In tandem, rumors of unofficial hiring freezes in the energy sector have circulated in recent months.
Meanwhile, there has also been a noticeable decline in requests from energy firms for new employee accommodations and office space, industry observers say.
“They are a big player … (and) there’s no new demand,” said Johnny Archer, an associate director in DTZ’s Qatar-based consulting and research department.
Rents to keep rising
Still, weaker demand from oil and gas firms will likely not spell any short-term relief for residential tenants, DTZ said.

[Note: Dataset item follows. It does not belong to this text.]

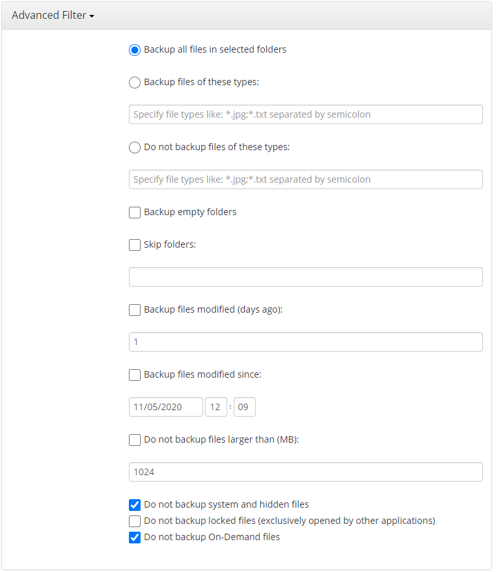This screenshot has height=572, width=496.
Task: Select Backup all files in selected folders
Action: pos(135,50)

Qatar’s surging population growth, combined with corporate expansions in other sectors such as transportation mean that housing costs will continue to climb in the coming months amid a shortage of affordable rental options in popular parts of Doha.
“We’re seeing new supply, but it’s barely keeping up with demand,” Archer said.

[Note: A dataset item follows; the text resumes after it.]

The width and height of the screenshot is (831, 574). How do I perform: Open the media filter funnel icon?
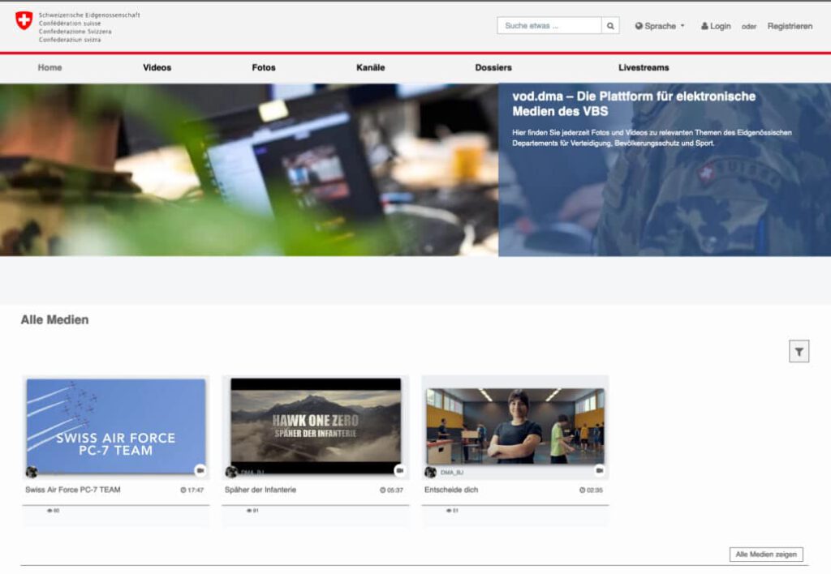(x=800, y=350)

DTZ figures suggest that residential rents in Doha have increased between 5 and 10 percent over the last six months, a trend that Archer said would continue through the remainder of 2015.
Demand is particularly strong for mid-range apartments in central neighborhoods such as Al Sadd as well as four and five-bedroom villas across Doha, DTZ reported.
Outside of Doha
To cope with demand, Archer said many local developers are constructing new mid-range homes in areas outside of Doha such as Al Wakrah and Umm Salal where land is cheaper.
“We’re seeing more development on the periphery (of Doha),” he said. “It’s part of the evolution of any big city.”
As Qatar’s capital has become increasingly congested, government planners have been encouraging more residents to live outside Doha, enticing them by constructing more schools, retail space and healthcare facilities.
However, some residents are learning that the country’s rapid pace of development means that this isn’t always a long-term solution.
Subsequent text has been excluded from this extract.